Exiled Belarus opposition leader Sviatlana Tsikhanouskaya, visiting Paris, told The Associated Press she felt “honored and delighted” that Bialiatski was among the laureates.

“For sure, it will attract more attention to (the) humanitarian situation in our country,” she said.

Tsikhanouskaya, whose husband is also imprisoned, said Bialiatski “is suffering a lot in punishment cells” in Belarus.

Memorial was founded in the Soviet Union in 1987 to ensure the victims of communist repression would be remembered. It has continued to compile information on human rights abuses and track the fate of political prisoners in Russia. The country’s highest court ordered it shut down in December, the latest move in a relentless crackdown on rights activists, independent media and opposition supporters.

Tatyana Glushkova, a board member of the Memorial Human Rights Defense Center, said she and her colleagues were “very, very happy” to have the importance of their work recognized.

Glushakova said one of the reasons the Kremlin views Memorial as a threat is “because Memorial understands the parallels between Putin’s regime and the Soviet regime … Stalin’s regime. And it makes these parallels published and informs everyone about how all these regimes are similar.”

She also noted that some previous Nobel Peace Prize winners were heads of state, but in modern Russia “working for peace, it’s not the work of the state, it’s the work of civil society,” and the fact that Memorial was awarded the prize this year highlights that.

Glushkova said the award was handed to the group on the day when it once again had to appear in court in Moscow — this time on a case related to its office building in central Moscow.

The Center for Civil Liberties was founded in 2007 to promote human rights and democracy in Ukraine during a period of turmoil in the country.

Following Russia’s invasion of Ukraine in February, the group has worked to document Russian war crimes against Ukrainian civilians.

“The center is playing a pioneering role with a view to holding the guilty parties accountable for their crimes,” said Reiss-Andersen.

A researcher at the center, Volodymyr Yavorskyi, said the award was important for the organization because “for many years we worked in a country that was invisible.”

“Human rights activity is the main weapon against the war,” said Yavorskyi, who is married to a Belarusian and lived in Minsk until May 2021, when he was expelled along with his 9-year old son. He is barred from entering Belarus for 10 years and said law enforcement beat him during interrogations.

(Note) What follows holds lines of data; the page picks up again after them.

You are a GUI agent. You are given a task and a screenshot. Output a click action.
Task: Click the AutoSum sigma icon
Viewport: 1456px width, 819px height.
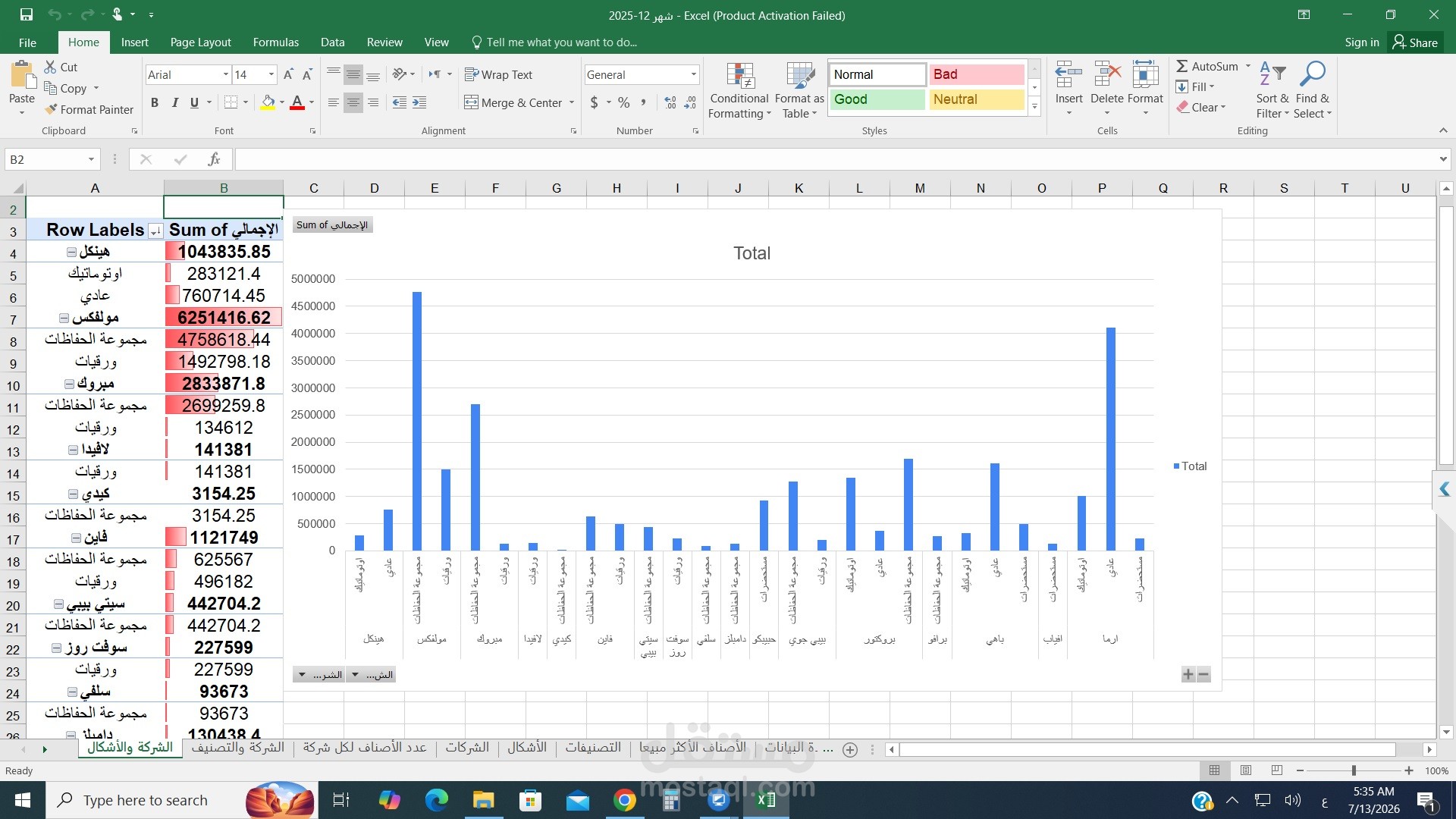[x=1182, y=67]
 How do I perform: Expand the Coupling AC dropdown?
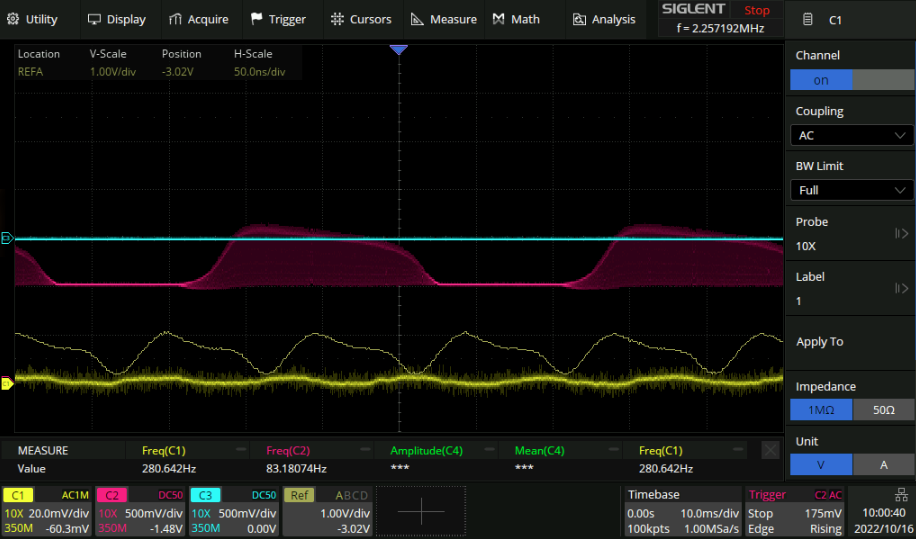click(x=852, y=135)
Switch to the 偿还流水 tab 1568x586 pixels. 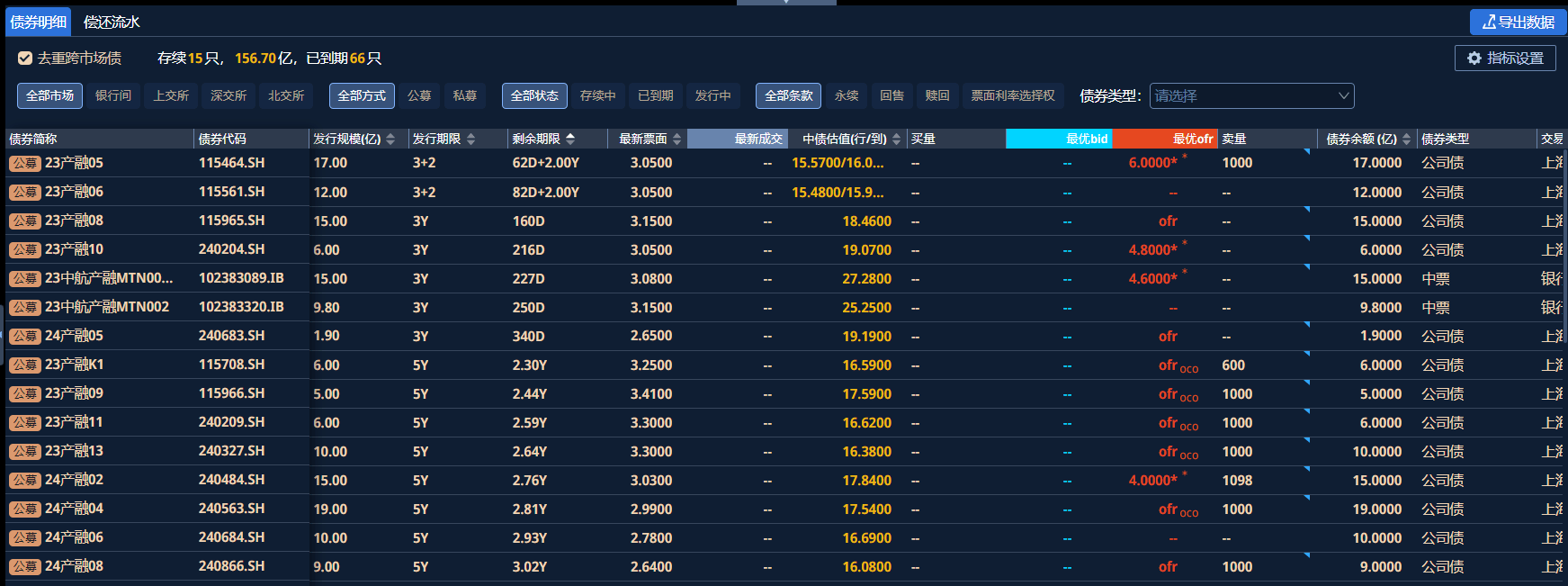pos(112,23)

The prize carries a cash award of 10 million Swedish kronor (nearly $900,000) and will be handed out on Dec. 10. The money comes from a bequest left by the prize’s creator, Swedish inventor Alfred Nobel, in 1895.

Olav Njoelstad, the secretary of the prize committee, told the AP that if Bialiatski is unable to receive the award in person, he can ask a representative to collect it for him, like Polish winner Lech Walesa did in 1983. Otherwise, the committee might choose to symbolically place an empty chair on the stage, like it did when imprisoned Chinese rights activist Liu Xiaobo won in 2010.